China has also benefited from an integrated textile sector that uses cheap domestic yarn
and other inputs. For example, the cost of fabric for the production of a pair of men's
jeans -- the single most expensive item -- is 2.2 dollars in China, compared to 3.2 dollars
in Nicaragua (which has to import inputs from the United States).
The threat from China has increased in 2005 with the elimination of textile quotas from
January 1. In the first four months of 2005, Chinese exports of apparel to the United
States increased in value by 79.4% -- 105.4% in quantity -- compared to the first four
months of 2004.
CAFTA response All governments in Central America and the Caribbean have
supported the creation of the Central American Free Trade Agreement (CAFTA) with the
United States as a way to deal with Chinese competition ( see CENTRAL AMERICA:
Pressure mounts for CAFTA approval - January 21, 2005 ). Governments and producers
believe that CAFTA will help apparel exports from the region in several ways:
CAFTA will make permanent duty-free access for apparel from the region, thus reducing
the uncertainty of a unilateral system of preferences.

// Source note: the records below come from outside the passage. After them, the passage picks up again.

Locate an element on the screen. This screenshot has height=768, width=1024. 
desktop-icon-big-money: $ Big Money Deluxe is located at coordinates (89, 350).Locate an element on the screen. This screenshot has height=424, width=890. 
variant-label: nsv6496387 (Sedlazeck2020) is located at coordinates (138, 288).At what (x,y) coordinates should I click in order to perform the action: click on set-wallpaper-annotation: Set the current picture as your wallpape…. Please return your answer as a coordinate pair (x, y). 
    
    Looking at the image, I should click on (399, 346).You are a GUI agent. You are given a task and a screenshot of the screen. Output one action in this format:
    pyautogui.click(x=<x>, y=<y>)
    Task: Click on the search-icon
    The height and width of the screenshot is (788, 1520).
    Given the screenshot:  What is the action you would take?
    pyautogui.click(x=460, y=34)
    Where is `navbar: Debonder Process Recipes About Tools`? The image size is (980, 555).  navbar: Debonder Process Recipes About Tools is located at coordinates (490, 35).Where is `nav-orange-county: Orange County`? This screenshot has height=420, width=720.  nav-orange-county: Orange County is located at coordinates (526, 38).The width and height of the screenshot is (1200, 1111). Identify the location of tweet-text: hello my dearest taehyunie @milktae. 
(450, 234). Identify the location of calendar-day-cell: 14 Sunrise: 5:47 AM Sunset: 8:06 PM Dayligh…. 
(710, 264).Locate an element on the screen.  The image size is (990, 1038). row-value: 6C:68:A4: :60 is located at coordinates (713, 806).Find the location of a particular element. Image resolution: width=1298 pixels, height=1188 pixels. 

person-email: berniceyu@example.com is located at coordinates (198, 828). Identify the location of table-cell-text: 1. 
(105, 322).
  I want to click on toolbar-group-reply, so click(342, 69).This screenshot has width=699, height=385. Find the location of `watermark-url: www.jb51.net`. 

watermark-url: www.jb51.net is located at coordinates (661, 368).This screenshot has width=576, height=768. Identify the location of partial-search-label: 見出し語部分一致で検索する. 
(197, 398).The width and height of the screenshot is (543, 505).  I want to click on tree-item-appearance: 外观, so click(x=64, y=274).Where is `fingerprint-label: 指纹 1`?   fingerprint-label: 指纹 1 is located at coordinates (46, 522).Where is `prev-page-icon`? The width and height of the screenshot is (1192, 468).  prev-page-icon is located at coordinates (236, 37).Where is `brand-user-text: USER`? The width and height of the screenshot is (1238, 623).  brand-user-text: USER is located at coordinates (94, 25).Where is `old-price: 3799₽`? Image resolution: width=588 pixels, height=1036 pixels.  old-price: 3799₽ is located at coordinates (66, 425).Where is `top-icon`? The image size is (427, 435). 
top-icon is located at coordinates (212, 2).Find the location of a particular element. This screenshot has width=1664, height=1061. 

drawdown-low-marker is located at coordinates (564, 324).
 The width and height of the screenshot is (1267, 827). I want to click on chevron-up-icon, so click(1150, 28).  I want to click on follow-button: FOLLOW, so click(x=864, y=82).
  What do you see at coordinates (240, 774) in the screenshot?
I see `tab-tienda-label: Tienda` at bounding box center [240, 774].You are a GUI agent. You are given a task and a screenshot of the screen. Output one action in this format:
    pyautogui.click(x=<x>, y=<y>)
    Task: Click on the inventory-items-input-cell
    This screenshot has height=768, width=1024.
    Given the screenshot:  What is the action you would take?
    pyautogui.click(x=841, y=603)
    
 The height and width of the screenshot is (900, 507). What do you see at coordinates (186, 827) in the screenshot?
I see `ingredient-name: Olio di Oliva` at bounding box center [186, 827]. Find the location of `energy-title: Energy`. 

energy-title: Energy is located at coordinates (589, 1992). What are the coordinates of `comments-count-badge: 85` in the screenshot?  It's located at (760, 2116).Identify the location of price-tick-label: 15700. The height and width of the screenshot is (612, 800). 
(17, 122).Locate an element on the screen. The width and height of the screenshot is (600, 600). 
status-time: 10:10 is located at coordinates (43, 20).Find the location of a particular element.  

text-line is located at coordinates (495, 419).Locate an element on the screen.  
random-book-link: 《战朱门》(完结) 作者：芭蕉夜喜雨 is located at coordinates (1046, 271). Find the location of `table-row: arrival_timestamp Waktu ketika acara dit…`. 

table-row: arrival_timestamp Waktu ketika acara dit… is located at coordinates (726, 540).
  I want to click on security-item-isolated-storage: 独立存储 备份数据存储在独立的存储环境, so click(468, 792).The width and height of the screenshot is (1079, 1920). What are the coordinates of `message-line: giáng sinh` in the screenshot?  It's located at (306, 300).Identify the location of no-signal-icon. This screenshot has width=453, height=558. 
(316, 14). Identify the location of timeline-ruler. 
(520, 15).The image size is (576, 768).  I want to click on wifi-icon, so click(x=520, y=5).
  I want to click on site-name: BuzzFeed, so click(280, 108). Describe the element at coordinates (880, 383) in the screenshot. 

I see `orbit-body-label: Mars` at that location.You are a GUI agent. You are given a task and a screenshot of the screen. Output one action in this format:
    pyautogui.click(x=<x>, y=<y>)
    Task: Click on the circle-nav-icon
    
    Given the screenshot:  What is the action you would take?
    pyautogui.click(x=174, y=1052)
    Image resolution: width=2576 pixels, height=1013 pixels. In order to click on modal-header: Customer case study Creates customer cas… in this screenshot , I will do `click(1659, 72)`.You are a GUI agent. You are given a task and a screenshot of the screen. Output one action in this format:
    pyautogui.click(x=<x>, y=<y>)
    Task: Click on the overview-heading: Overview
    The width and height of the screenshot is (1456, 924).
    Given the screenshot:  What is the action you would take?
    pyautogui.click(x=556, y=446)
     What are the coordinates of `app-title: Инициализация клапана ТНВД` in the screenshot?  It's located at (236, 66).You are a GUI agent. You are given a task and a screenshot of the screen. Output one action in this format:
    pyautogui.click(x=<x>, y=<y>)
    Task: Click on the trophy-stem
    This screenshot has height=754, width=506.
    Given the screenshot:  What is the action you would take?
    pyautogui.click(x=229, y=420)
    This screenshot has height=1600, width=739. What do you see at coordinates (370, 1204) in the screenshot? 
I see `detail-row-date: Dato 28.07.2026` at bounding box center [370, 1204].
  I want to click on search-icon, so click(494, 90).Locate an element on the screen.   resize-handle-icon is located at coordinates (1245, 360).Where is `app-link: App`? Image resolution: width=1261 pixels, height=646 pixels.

It will simplify the export regime, which is relatively cumbersome under the Caribbean
Basin Trade Partnership Act.
The United States will not be able to impose safeguard quotas on apparel exports from
Central America. It has already imposed some on Chinese apparel in 2005.
CAFTA will allow for an expansion in the duty-free use of yarn and other inputs from
Mexico and Canada, thus encouraging the integration of apparel production in the region.
However, CAFTA may be an insufficient response to competition from China and other
East Asian countries for several reasons:
Most apparel exports from Central America and the Caribbean already enter the United
States duty-free. In 2003 over 80% of apparel exports (measured in square metres
equivalent) from the Dominican Republic, Costa Rica, Honduras and El Salvador entered
the United States through a preferential programme.
CAFTA maintains restrictive rules of origin. In most cases duty free access to the United
States will only apply to apparel products made with yarn produced in the region.
Therefore, Central American countries generally will not benefit from cheap textile
inputs produced in China and other East Asian countries.
Given the lack of a tradition of textile production, and high electricity costs in Central
America and the Dominican Republic, it is unlikely that US firms will reallocate the
production of cloth, yarn and other textiles to these countries.
Outlook CAFTA´s approval in the Costa Rican National Assembly and US Congress is
still uncertain ( see CENTRAL AMERICA: Internal politics delays CAFTA - May 12,
2005 ). Even if CAFTA is finally passed, it may be insufficient to secure long-term
growth of apparel production in Central America and the Dominican Republic. The
region may need to concentrate production in specific niches such as seasonal apparel
products that require quick turnaround.